Every event of back scattering occurs when an electron meets an atomic nucleus.That and only that is important. Probability of scattering from a nucleus is a function of atomic number. Dense material may have more nuclei per per square inch/mm/light year but every back scatter event occurs only for one electron and one nucleus. Density is not important.
@Vladimir: How do you explain the numerous deviations of materials which do not really match the prediction using Z? Or do you think the results come from incorrect measurements? How do you explain that there are (at least from my point of view) only non-physical decriptions available using polynoms or some logarithmic functions with "strange" parameters... What is the driving force? The mass of the core (Isn't Z_1/Z_2 proportional to m_1/m_2?)? Or only Z? How much I can "dilute" a material (increase the distance between adjacent atoms and why then other atoms in between make a different)? What is the difference to a solid solution keeping the packing density, e.g. add a bit Sn in Pb compared to the former example of Au? The probability to "hit" a core is quite small if we consider dimension of it in comparison to the distance between adjacent atoms...
I knew of course your above argumentation but I do not understand it... Therefore my question...

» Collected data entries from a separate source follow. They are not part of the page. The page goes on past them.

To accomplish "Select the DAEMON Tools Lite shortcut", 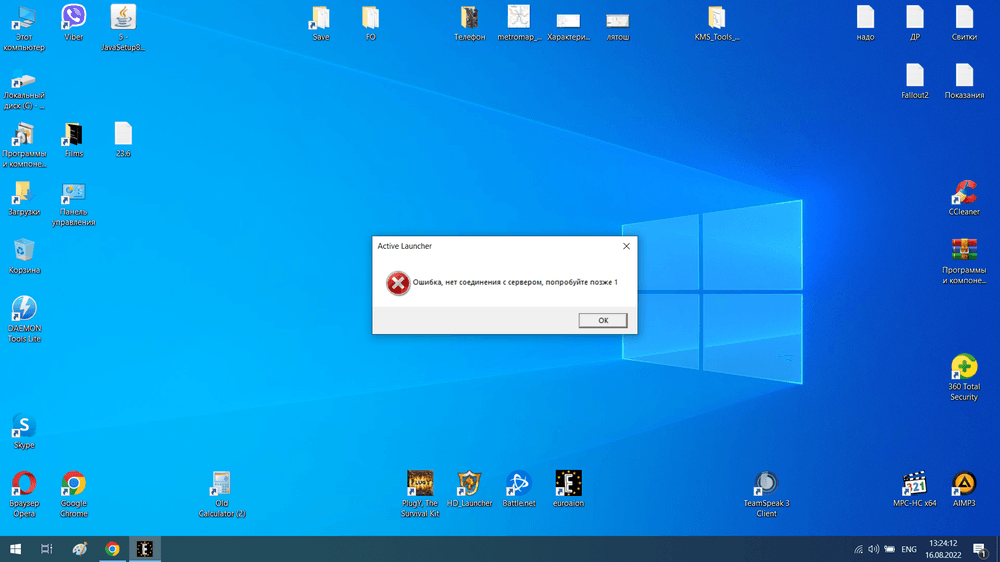I will tap(24, 310).
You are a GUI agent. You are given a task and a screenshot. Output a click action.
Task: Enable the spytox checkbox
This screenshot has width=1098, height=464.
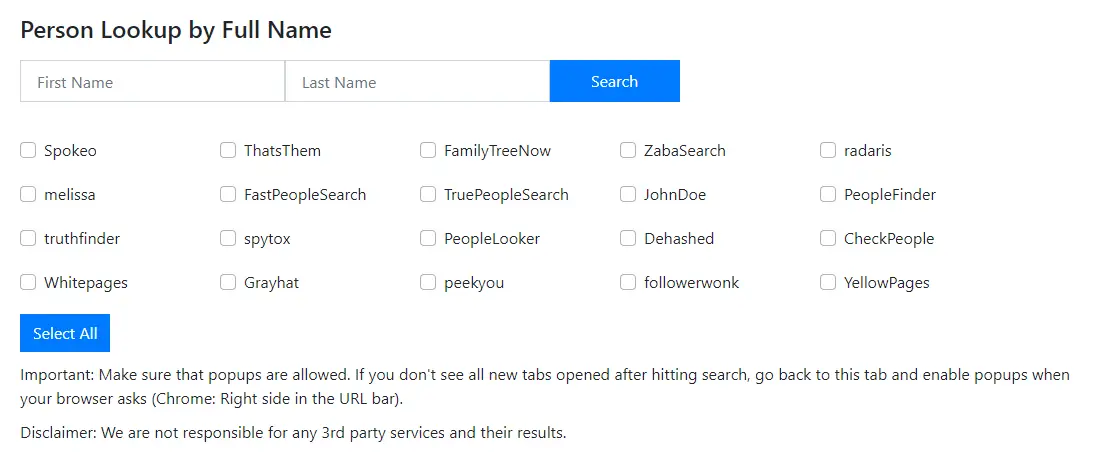coord(228,239)
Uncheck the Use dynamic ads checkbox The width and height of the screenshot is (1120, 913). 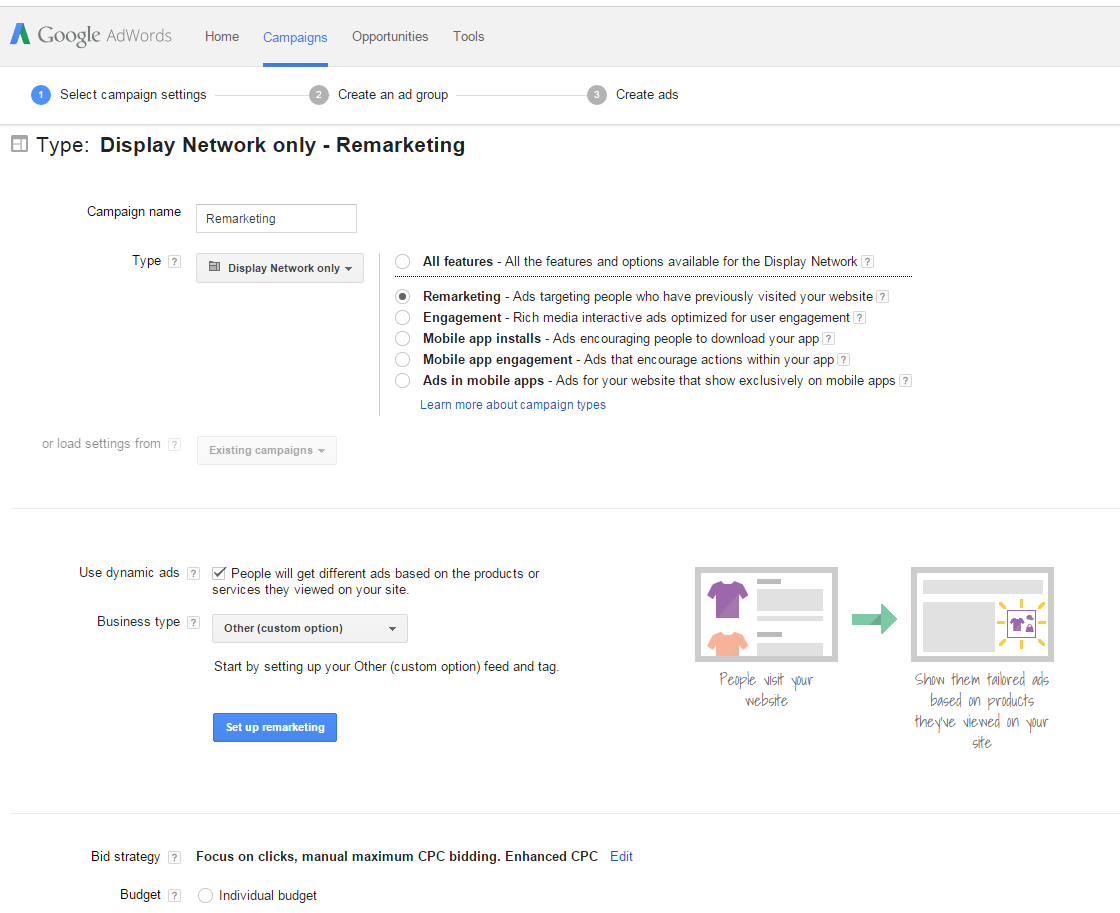[x=219, y=573]
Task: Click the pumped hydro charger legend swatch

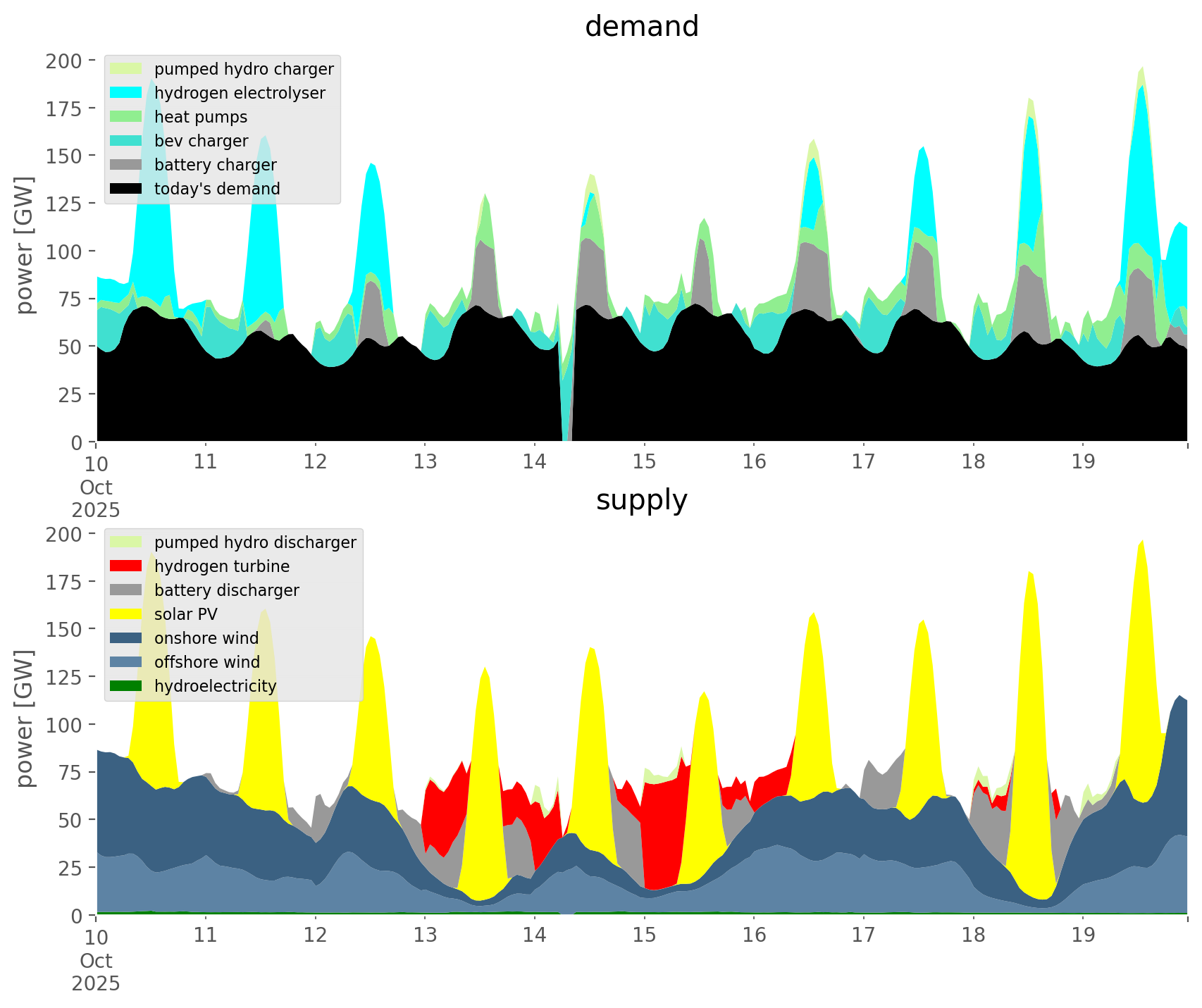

If we talk about the tabulated backscattering coefficient of the element, it cannot contain contribution from the packing, otherwise we would have to have a special coefficient for each compound that contains this element. For example, density of the gold-containing compounds can range from 3 to 20 g/cm3. It is much more convenient to separate the contributions from the element and packing, providing the former in the database and calculating the latter every time from the known structure.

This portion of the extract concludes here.